Steve Prodan - fakes inside or openside backhand, 360 pivot to around flick huck.

Alan Kolick - Leans back before throws to that the marker comes with him to set up his throw and go.

Cole Sullivan -  does a really violent and quick shoulder pump when pivoting from forehand to throw the backhand huck.

Masahiro Matsuno (and lots of other Japanese players) - cock back the forehand high near their head like a blade.

The loaded flick.
If you aren't watching and studying your opponents and the best in the game to understand what they like to do and what they are uncomfortable with, you are missing out on the best way to get better. If you can't tell me at 12-12 what their main throwers like to throw, you aren't doing the mental work it takes to be a great defender. If you get broken the same way at the beginning of the season and at the end by a team you have seen multiple times, you can do better. To improve all the little things in your game, observe how other players do them.

Thursday, August 25, 2011

Good Decisions

How many Good Decisions do you think you should HAVE to make in a point for your team to score?

Trick question.

If you are ever thinking "I just threw 2 sweet breaks in a row, my team should be able to score now" or "My cutting has been flawless, I've been roasting my man all point, we deserve to score"  then...
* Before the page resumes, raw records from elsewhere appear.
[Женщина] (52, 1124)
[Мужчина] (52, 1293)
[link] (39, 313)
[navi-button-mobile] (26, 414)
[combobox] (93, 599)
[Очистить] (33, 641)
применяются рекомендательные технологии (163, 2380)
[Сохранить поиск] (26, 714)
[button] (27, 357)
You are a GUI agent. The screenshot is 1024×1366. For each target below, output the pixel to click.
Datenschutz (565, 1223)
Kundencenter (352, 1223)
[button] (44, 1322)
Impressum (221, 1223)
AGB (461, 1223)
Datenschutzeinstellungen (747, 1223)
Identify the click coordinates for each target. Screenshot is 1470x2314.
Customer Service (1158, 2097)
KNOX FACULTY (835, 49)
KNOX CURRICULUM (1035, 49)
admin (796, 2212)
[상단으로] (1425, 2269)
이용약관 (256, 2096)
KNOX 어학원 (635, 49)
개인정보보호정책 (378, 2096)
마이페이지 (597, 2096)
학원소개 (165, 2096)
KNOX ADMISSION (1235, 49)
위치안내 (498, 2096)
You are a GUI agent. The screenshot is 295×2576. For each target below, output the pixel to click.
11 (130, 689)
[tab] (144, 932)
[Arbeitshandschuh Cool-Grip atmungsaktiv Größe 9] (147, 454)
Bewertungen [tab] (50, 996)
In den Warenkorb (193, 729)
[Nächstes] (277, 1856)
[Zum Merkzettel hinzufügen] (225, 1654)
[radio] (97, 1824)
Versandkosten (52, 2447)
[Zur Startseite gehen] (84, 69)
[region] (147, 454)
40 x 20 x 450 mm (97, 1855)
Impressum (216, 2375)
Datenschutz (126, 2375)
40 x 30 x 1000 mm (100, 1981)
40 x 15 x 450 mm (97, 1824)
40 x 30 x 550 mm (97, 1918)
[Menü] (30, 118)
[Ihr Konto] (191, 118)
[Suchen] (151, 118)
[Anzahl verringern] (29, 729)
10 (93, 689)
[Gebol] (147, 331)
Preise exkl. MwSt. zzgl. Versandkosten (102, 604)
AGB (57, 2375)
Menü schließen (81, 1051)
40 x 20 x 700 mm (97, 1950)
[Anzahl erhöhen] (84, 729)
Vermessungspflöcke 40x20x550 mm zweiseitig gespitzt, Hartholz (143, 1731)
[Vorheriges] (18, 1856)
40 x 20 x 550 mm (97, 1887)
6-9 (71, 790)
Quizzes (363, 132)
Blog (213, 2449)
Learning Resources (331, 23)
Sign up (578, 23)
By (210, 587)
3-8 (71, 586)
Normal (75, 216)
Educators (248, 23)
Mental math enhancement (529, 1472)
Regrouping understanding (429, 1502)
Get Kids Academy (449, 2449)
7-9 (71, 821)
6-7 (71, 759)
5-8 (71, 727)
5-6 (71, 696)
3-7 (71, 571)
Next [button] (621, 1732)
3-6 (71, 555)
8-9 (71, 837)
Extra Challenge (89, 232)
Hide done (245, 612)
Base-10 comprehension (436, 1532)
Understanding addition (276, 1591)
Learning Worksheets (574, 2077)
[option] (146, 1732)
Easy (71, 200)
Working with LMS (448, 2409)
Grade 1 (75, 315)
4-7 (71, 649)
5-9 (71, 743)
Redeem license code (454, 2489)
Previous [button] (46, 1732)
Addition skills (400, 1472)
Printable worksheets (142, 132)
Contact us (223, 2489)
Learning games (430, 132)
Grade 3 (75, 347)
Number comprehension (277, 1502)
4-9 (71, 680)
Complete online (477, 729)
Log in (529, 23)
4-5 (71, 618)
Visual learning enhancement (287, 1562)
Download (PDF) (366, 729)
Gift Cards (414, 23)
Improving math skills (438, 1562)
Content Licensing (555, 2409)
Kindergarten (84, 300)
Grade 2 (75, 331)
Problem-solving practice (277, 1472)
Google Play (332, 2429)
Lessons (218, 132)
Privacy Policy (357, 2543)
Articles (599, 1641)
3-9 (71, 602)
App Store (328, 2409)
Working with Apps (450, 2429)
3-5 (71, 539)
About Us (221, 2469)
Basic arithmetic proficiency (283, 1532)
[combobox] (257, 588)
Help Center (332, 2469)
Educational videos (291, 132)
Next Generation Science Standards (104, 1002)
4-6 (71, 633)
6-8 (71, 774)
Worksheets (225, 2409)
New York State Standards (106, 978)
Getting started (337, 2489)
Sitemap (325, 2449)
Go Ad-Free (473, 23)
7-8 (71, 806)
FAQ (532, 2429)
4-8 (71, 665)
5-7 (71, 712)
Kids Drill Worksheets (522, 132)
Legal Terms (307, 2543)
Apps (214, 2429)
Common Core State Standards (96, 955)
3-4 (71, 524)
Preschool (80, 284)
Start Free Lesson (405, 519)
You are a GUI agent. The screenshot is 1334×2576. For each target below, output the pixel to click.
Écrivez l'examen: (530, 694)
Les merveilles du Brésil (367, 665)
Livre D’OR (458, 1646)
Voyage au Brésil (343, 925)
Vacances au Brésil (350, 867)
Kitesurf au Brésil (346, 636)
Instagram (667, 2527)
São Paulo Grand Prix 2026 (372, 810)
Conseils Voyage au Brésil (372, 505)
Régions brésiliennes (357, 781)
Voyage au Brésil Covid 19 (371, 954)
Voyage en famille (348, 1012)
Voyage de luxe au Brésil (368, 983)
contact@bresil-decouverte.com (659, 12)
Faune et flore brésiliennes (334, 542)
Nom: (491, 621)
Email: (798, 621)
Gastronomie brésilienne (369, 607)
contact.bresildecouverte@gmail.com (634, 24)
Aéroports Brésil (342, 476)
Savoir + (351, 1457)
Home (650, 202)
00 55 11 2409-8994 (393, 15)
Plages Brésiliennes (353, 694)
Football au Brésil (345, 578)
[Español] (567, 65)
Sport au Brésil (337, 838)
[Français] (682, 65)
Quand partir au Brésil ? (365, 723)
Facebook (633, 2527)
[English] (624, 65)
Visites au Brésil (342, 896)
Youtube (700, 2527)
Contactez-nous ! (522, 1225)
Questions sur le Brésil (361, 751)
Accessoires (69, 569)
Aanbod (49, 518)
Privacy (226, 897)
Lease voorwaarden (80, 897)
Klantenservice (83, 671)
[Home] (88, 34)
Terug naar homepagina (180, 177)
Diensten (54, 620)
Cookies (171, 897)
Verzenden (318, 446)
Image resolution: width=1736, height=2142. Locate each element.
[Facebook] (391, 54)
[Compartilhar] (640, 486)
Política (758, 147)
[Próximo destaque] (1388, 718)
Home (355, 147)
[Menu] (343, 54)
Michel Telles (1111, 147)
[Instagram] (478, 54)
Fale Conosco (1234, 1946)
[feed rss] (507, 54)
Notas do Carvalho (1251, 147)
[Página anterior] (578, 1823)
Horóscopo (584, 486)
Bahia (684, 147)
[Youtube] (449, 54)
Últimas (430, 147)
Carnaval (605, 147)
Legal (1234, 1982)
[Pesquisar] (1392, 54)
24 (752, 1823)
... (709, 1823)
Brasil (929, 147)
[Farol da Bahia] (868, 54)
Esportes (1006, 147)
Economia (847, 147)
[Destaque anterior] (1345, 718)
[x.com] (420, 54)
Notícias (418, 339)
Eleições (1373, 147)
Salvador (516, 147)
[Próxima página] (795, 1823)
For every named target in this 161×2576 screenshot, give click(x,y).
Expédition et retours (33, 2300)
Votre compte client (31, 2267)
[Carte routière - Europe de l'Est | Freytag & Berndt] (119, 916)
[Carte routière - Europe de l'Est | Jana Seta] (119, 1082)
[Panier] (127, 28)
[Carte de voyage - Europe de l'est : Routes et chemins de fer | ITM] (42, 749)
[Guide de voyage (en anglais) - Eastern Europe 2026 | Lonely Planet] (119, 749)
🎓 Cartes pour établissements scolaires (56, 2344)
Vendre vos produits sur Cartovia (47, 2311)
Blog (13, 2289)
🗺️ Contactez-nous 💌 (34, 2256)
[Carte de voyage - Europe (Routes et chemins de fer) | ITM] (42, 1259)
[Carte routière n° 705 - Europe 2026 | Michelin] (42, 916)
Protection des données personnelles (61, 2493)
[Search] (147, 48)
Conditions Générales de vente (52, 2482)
You don't throw with good form because that's what is going to score for you,
you do it because that's simply what you must do. might as well quit.

When you step on the line, you don't deserve anything. There is no "good enough to score" unless your team actually scores the point.

When you step on the line, you commit to the whole point, not to just a few good plays.

Thursday, August 11, 2011

A Culture of Excellence

Ultimate teams take note. This video, along with Sockeye's awesome website  ( - check out the player bios), is how to build a fan base and establish a culture of excellence. That culture of excellence is what makes them great year after year. Big props and much love to my favorite Ultimate Team, and my favorite sports team in general, Settle Sockeye.